> [TASK DIRECTIONS] Output all of the data exactly, keeping any images out of the copy.

> [Data excerpts]
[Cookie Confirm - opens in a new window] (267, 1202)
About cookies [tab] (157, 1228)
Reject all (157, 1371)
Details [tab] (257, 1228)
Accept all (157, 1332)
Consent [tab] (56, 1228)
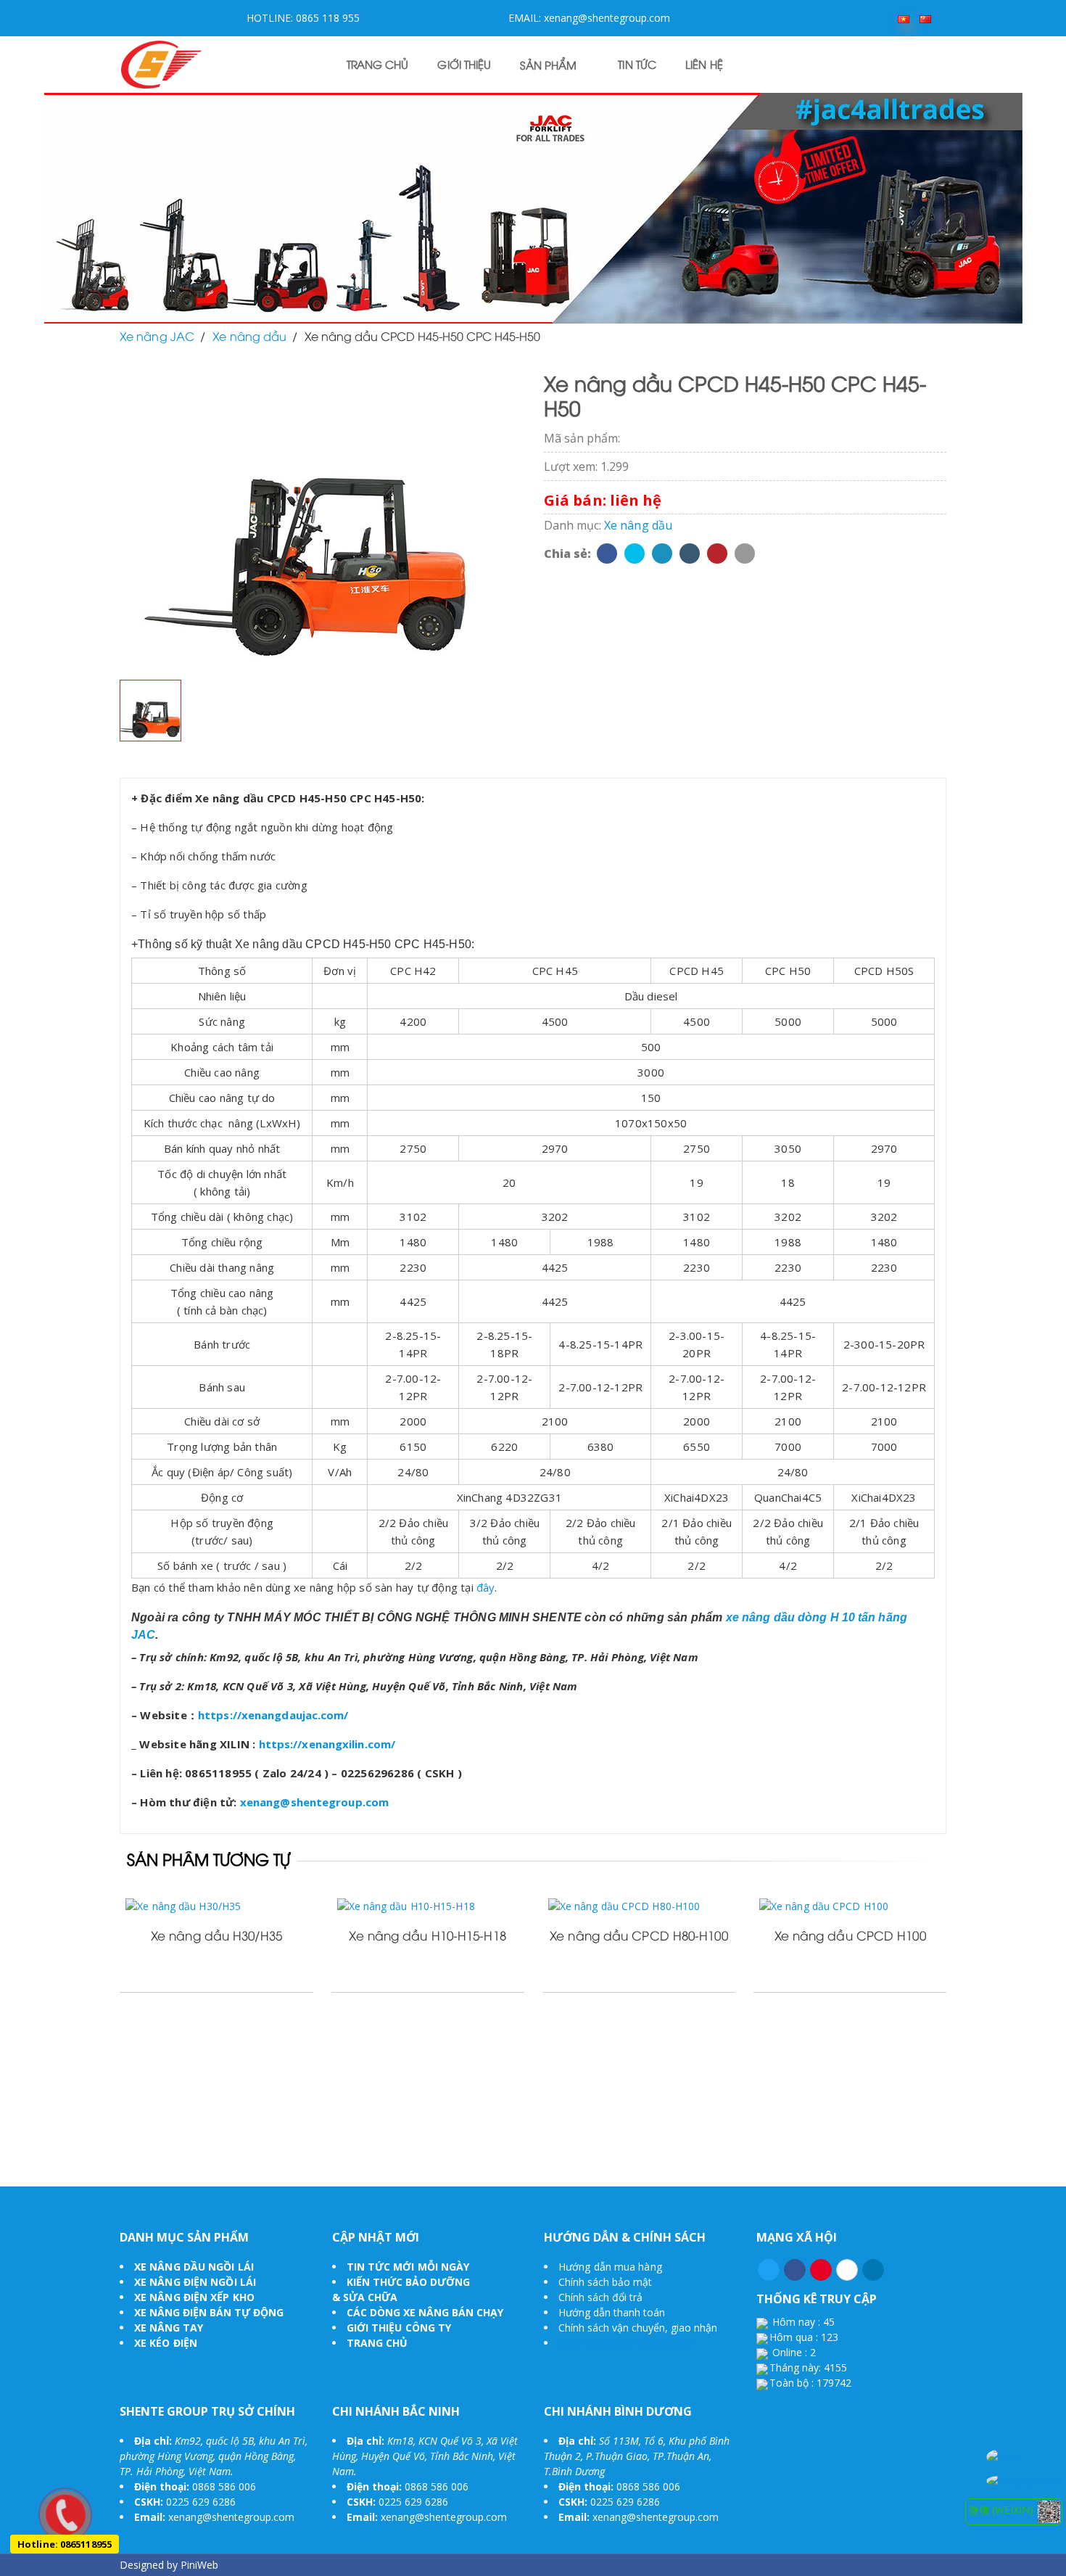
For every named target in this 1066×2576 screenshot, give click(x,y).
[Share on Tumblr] (689, 553)
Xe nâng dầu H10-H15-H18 (427, 1937)
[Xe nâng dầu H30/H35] (216, 1905)
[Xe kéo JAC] (161, 63)
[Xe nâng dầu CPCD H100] (850, 1905)
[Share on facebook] (607, 553)
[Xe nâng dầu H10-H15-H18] (427, 1905)
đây (485, 1587)
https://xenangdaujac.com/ (273, 1715)
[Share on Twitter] (634, 553)
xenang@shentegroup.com (314, 1802)
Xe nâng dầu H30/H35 (216, 1937)
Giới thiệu (464, 66)
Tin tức (637, 66)
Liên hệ (704, 66)
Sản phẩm (548, 67)
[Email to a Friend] (745, 553)
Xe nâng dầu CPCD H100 (850, 1937)
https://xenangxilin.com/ (327, 1744)
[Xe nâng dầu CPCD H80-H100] (639, 1905)
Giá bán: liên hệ (603, 500)
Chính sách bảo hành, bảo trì (626, 2343)
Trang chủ (378, 66)
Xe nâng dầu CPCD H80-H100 (639, 1937)
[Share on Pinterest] (717, 553)
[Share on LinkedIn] (662, 553)
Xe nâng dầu (638, 525)
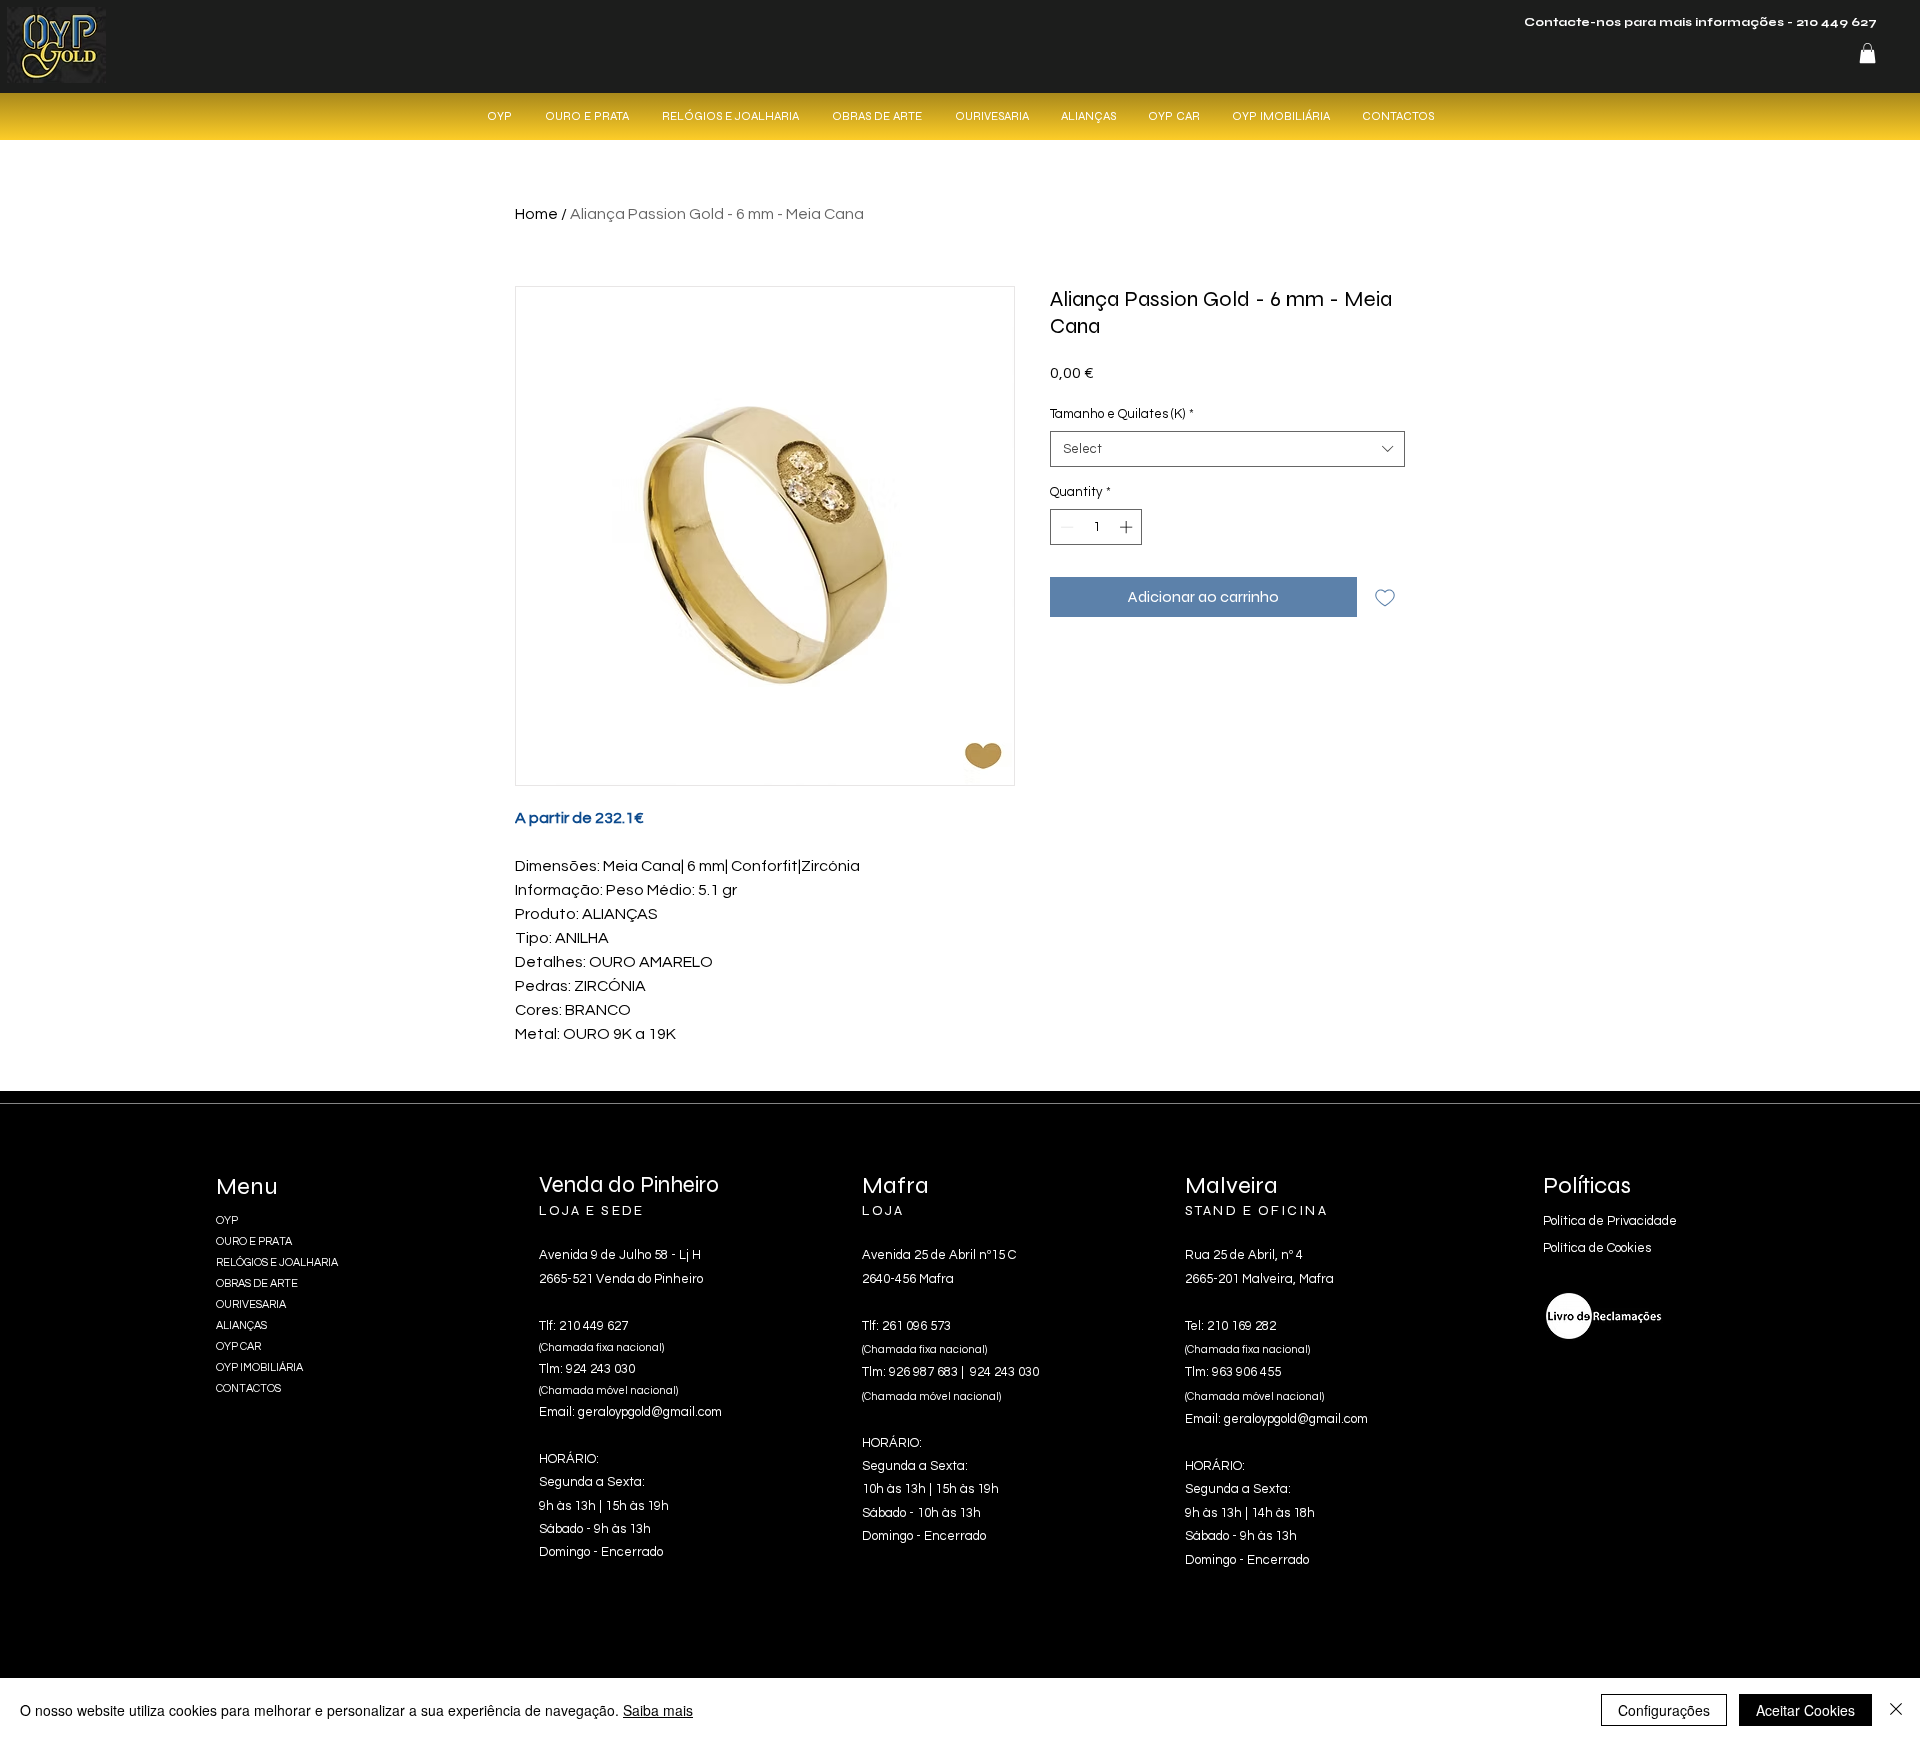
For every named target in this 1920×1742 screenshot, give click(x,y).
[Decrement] (1065, 527)
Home (536, 214)
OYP (227, 1220)
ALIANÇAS (241, 1325)
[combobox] (1227, 449)
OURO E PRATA (254, 1241)
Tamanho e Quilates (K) (1122, 414)
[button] (1867, 53)
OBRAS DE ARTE (257, 1283)
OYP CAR (238, 1346)
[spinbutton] (1096, 527)
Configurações (1664, 1710)
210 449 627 (1836, 22)
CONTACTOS (248, 1388)
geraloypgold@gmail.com (650, 1412)
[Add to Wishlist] (1385, 597)
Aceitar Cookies (1805, 1710)
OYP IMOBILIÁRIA (259, 1367)
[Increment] (1128, 527)
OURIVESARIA (251, 1304)
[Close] (1896, 1710)
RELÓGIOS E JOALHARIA (277, 1262)
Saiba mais (658, 1710)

> [SOLUTION FOR THIS EXERCISE]
[Cookie Confirm - opens in a new window] (267, 1202)
About cookies [tab] (157, 1228)
Reject all (157, 1371)
Details [tab] (257, 1228)
Accept all (157, 1332)
Consent [tab] (56, 1228)
For every named target in this 1066×2576 screenshot, give click(x,y).
[Share on Tumblr] (689, 553)
Xe nâng dầu H10-H15-H18 (427, 1937)
[Xe nâng dầu H30/H35] (216, 1905)
[Xe kéo JAC] (161, 63)
[Xe nâng dầu CPCD H100] (850, 1905)
[Share on facebook] (607, 553)
[Xe nâng dầu H10-H15-H18] (427, 1905)
đây (485, 1587)
https://xenangdaujac.com/ (273, 1715)
[Share on Twitter] (634, 553)
xenang@shentegroup.com (314, 1802)
Xe nâng dầu H30/H35 (216, 1937)
Giới thiệu (464, 66)
Tin tức (637, 66)
Liên hệ (704, 66)
Sản phẩm (548, 67)
[Email to a Friend] (745, 553)
Xe nâng dầu CPCD H100 (850, 1937)
https://xenangxilin.com/ (327, 1744)
[Xe nâng dầu CPCD H80-H100] (639, 1905)
Giá bán: liên hệ (603, 500)
Chính sách bảo hành, bảo trì (626, 2343)
Trang chủ (378, 66)
Xe nâng dầu CPCD H80-H100 (639, 1937)
[Share on Pinterest] (717, 553)
[Share on LinkedIn] (662, 553)
Xe nâng dầu (638, 525)
For every named target in this 1920×1742 screenshot, give click(x,y).
[Decrement] (1065, 527)
Home (536, 214)
OYP (227, 1220)
ALIANÇAS (241, 1325)
[combobox] (1227, 449)
OURO E PRATA (254, 1241)
Tamanho e Quilates (K) (1122, 414)
[button] (1867, 53)
OBRAS DE ARTE (257, 1283)
OYP CAR (238, 1346)
[spinbutton] (1096, 527)
Configurações (1664, 1710)
210 449 627 (1836, 22)
CONTACTOS (248, 1388)
geraloypgold@gmail.com (650, 1412)
[Add to Wishlist] (1385, 597)
Aceitar Cookies (1805, 1710)
OYP IMOBILIÁRIA (259, 1367)
[Increment] (1128, 527)
OURIVESARIA (251, 1304)
[Close] (1896, 1710)
RELÓGIOS E JOALHARIA (277, 1262)
Saiba mais (658, 1710)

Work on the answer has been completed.